Hey there,
Welcome back to Before the Cutting Board, your sometimes weekly, sometimes “Lindsey is tired, so let’s try again next week” roundup of food + supply chain hot topics to help keep you up to speed on what’s going down with your food.
Let’s dig in.
-This Week-
Surging port emissions
Earlier this month, the LA Times reported on an announcement from Port of LA and Port of Long Beach officials acknowledging that port emissions have surged over the last two years. The ports attribute the pollution spike to the supply chain chaos that led to over 100 ships stuck in San Pedro Bay, but activists from surrounding communities say that this is the culmination of a long record of ignored concerns. Interestingly, the article also touches on how the ports’ clean-air transition strategies for ships were apparently thwarted by California’s heat-strained power grid. It highlights that it will be important to monitor what trade-offs are prioritized (and why) as large scale emitters attempt to make clean transitions.
More money, more problems
By now (hopefully), you’ve likely heard that two of the largest grocery companies in the US - Krogers and Albertsons - have proposed a $25B merger. Writing for Forbes, Errol Schweizer breaks down why we shouldn’t need another lesson in how consolidation weakens our food systems. Meanwhile, the two grocery mammoths are planning a $4B shareholder payout before the merger has even been reviewed by federal authorities; a move that has sparked ire from at least 6 state attorneys general.
What else I’m reading:
>The talk of food system folk this week: UC Santa Barbara researchers published a study finding that five countries contribute nearly half of food’s global cumulative ‘footprint’. Here’s how Civil Eats describes it:
“On Monday, researchers from U.C. Santa Barbara published a landmark study on the environmental impacts of global food production. Instead of merely assessing and comparing foods on greenhouse gas emissions per unit, it also measures the scale of cumulative emissions, water use, habitat disturbance, and nutrient pollution. And the researchers found that five developed nations, including the U.S., contribute nearly half of food’s cumulative global footprint.”

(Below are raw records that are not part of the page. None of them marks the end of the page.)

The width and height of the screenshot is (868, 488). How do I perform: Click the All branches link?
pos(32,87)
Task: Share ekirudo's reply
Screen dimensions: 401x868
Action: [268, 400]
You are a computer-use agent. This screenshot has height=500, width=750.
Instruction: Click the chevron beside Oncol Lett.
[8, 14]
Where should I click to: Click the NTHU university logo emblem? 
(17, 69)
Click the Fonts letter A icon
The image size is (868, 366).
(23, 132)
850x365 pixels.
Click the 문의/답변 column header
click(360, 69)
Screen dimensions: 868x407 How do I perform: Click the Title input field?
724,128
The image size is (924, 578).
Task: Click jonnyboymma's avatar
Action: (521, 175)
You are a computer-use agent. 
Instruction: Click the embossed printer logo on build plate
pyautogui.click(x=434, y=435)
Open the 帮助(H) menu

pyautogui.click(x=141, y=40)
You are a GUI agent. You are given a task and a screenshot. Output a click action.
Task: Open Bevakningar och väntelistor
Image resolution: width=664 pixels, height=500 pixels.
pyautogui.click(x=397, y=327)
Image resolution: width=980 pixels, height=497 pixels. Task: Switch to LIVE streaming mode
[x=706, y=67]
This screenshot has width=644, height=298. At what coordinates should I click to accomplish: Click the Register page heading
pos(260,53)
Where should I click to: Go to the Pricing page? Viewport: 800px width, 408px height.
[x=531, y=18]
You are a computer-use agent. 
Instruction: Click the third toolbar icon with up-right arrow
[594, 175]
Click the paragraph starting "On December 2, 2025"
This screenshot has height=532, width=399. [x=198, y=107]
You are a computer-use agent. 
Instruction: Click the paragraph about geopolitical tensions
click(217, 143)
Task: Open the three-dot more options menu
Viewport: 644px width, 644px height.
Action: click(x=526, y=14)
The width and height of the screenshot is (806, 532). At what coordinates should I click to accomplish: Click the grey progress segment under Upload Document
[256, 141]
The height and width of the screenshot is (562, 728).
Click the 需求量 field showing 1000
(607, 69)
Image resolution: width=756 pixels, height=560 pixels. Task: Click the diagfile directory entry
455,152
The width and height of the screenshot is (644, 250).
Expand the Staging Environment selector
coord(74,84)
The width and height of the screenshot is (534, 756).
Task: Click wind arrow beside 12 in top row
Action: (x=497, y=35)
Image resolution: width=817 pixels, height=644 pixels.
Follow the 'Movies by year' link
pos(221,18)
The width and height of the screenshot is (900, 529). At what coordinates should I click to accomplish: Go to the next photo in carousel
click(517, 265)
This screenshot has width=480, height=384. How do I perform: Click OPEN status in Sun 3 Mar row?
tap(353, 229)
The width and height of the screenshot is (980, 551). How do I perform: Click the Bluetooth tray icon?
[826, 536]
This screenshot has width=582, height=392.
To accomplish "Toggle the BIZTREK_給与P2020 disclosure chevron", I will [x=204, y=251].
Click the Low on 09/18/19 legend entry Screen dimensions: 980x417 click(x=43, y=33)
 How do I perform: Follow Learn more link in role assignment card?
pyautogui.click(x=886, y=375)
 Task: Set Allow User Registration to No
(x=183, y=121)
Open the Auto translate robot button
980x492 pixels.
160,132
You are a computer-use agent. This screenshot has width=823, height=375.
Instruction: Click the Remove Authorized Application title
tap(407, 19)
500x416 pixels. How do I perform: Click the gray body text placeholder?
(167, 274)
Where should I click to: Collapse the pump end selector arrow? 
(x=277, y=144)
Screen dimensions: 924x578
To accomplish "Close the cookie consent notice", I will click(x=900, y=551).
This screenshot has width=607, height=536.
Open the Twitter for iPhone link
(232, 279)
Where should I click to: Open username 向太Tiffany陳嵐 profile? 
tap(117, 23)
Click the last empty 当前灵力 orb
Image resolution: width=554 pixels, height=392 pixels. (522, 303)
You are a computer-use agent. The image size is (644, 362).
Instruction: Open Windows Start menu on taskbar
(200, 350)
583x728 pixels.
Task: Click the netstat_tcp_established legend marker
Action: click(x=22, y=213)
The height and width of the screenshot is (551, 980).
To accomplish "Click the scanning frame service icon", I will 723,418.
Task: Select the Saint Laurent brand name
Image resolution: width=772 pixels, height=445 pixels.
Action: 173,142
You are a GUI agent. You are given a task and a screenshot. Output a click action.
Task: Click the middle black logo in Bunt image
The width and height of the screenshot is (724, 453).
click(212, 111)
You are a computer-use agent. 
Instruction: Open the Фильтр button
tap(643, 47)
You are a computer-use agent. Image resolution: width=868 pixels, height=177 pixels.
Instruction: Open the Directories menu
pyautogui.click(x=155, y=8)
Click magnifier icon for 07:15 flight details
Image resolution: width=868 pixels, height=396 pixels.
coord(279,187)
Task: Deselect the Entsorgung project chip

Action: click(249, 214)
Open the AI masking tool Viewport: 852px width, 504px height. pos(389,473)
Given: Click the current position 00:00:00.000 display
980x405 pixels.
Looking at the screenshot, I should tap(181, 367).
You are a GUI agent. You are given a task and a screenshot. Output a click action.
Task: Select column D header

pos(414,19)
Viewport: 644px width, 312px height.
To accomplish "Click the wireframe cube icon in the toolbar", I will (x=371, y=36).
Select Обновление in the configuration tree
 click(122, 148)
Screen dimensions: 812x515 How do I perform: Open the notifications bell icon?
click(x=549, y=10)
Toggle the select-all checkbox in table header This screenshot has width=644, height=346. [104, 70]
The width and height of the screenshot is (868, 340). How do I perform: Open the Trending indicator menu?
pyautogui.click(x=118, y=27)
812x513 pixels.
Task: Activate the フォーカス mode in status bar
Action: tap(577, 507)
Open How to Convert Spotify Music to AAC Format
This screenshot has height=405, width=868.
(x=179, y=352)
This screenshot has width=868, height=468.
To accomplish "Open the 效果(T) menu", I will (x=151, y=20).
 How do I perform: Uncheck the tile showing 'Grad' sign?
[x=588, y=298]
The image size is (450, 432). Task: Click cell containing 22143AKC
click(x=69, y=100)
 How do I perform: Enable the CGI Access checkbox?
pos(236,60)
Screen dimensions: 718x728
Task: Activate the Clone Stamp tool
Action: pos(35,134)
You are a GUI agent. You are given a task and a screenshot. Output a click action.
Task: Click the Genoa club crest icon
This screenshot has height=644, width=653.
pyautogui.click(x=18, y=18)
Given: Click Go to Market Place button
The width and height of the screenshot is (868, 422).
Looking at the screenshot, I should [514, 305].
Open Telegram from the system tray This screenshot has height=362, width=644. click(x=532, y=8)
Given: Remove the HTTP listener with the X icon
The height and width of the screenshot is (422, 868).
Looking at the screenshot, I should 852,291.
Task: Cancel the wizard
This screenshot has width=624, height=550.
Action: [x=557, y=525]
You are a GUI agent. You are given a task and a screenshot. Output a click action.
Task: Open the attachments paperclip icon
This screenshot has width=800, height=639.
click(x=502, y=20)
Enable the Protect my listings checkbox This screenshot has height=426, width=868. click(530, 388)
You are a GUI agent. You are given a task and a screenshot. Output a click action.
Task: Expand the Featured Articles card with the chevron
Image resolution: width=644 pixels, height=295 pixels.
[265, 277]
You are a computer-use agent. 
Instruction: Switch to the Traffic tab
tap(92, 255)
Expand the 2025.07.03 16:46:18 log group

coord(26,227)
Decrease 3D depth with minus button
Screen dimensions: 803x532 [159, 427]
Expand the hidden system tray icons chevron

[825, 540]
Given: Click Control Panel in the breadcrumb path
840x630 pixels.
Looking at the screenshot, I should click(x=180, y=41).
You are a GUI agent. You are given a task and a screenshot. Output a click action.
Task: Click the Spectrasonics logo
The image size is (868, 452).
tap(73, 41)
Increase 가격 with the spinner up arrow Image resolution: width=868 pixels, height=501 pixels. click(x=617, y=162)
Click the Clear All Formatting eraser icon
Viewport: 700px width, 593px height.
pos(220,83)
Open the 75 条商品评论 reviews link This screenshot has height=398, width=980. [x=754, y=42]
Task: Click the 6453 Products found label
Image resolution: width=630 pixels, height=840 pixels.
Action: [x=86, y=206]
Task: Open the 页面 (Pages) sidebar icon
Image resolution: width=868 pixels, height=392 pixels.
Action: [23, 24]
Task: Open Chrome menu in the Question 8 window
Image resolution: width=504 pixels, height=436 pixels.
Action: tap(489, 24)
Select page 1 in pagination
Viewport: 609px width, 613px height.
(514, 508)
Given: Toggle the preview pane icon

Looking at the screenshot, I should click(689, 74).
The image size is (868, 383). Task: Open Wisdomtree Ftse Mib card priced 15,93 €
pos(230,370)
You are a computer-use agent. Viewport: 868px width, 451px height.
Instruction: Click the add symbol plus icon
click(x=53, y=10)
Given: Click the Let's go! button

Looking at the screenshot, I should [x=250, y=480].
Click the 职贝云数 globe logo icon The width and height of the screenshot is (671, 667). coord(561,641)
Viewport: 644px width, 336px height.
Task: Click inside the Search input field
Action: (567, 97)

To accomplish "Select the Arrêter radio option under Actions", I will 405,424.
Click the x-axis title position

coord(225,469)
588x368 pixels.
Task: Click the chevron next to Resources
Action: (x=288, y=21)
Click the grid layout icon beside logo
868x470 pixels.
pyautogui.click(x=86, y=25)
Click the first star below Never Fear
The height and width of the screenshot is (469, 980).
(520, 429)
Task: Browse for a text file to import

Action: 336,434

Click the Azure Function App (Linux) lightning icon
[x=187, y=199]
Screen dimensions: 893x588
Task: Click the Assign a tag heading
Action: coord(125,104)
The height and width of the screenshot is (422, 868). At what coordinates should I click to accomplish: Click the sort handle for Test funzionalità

The five country callout in the abstract is quite the cliffhanger. Looking forward to digging into it this weekend.
>Point of Origin’s FYI on pumpkin waste in landfills
>This NBC news piece about the broad coalition continuing to form against the Summit Carbon Pipeline in Iowa as Cheyenne River Sioux activists speak out against the proposed pipeline. I’m still wondering when reports on the pipeline are going to dig further into the link between Summit CEO Bruce Rastetter and the well-documented pollution of confined animal feeding operations.
That’s it for this week. If you enjoyed reading this, please forward to a friend. Even if you didn’t enjoy reading it, still tell your friends - misery loves company :)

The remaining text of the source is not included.